EU To Force New Reporting Duties on Corporates in Fight Against Tax Avoidance

The tax affairs of big corporations in Europe are to be opened up to greater public scrutiny after the European Union (EU) resolved this week to rush out a new law by this summer compelling firms to reveal corporate profits and taxes on a country-by-country basis.

The new EU law is being driven by the public and political furore over allegations of tax avoidance by large corporates such as Apple, Google and Starbucks. On the back of this controversy, the EU is extending transparency reforms for banks and resources groups, to all large public and private companies. The new law could come into force as early as summer 2013, after EU leaders abandoned any reservations about more intrusive reporting rules at a mid-week summit.

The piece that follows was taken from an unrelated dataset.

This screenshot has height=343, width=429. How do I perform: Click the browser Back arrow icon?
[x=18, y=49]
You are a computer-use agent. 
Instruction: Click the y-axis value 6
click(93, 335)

The proposed changes could have far-reaching implications for big multinational corporations (MNCs) in Europe because, at present, the vast majority do not offer a breakdown of their tax, profits, revenues and staff numbers on an individual country-by-country.

Basing treasury and processing centres in low corporation tax countries, such as Luxembourg, Ireland or the Netherlands, as Google and Starbucks have done in the latter two countries, would be much more difficult in future if the proposed EU laws are adopted because the weight of public opinion in Europe at the moment is strongly against such measures. Apple has also faced similar criticism in the US.

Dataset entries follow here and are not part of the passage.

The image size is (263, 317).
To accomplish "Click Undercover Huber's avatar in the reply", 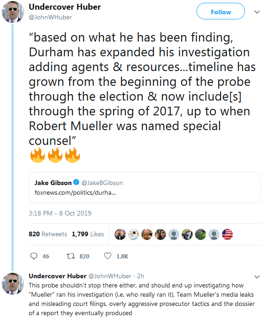I will [13, 284].
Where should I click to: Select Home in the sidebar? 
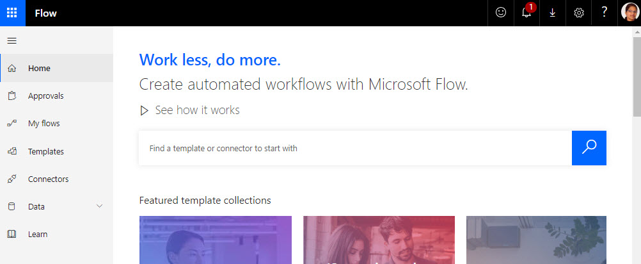(56, 68)
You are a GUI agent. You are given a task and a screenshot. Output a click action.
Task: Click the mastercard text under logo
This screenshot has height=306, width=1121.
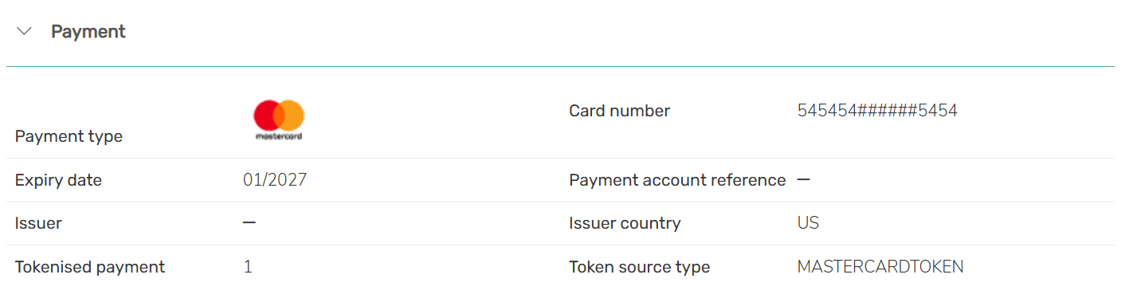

Tim Cook, Apple’s chief executive, had to defend his firm’s policies in front of a confrontational US senate hearing, maintaining that: “We pay all the taxes we owe, every single dollar. We not only comply with the laws, but we comply with the spirit of the laws,” he said, after being questioned about how the company avoided billions of dollars in taxes on its international profits.

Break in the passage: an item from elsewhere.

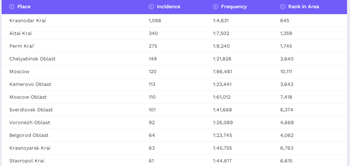This screenshot has width=350, height=166.
Task: Sort table by Place column header
Action: [24, 7]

EU To Legislate on Tax Avoidance

Michel Barnier, EU commissioner for the single market, is working on legislative options for the proposed new disclosure rules. According to the ‘FT’, he is also exploring the idea of speeding up its implementation by amending an existing proposal from April on corporate reporting of social and environmental issues. An alternative fast-track approach is for EU lawmakers to table amendments to new rules on accounting issues, which are almost agreed and are expected to be voted through by the European Parliament next month.

Mr Barnier told the ‘Financial Times’: “It is necessary that large companies such as Apple, Google, Amazon that we have recently spoken a lot about – but not only these – are obliged to report how much tax they pay to whom and where.”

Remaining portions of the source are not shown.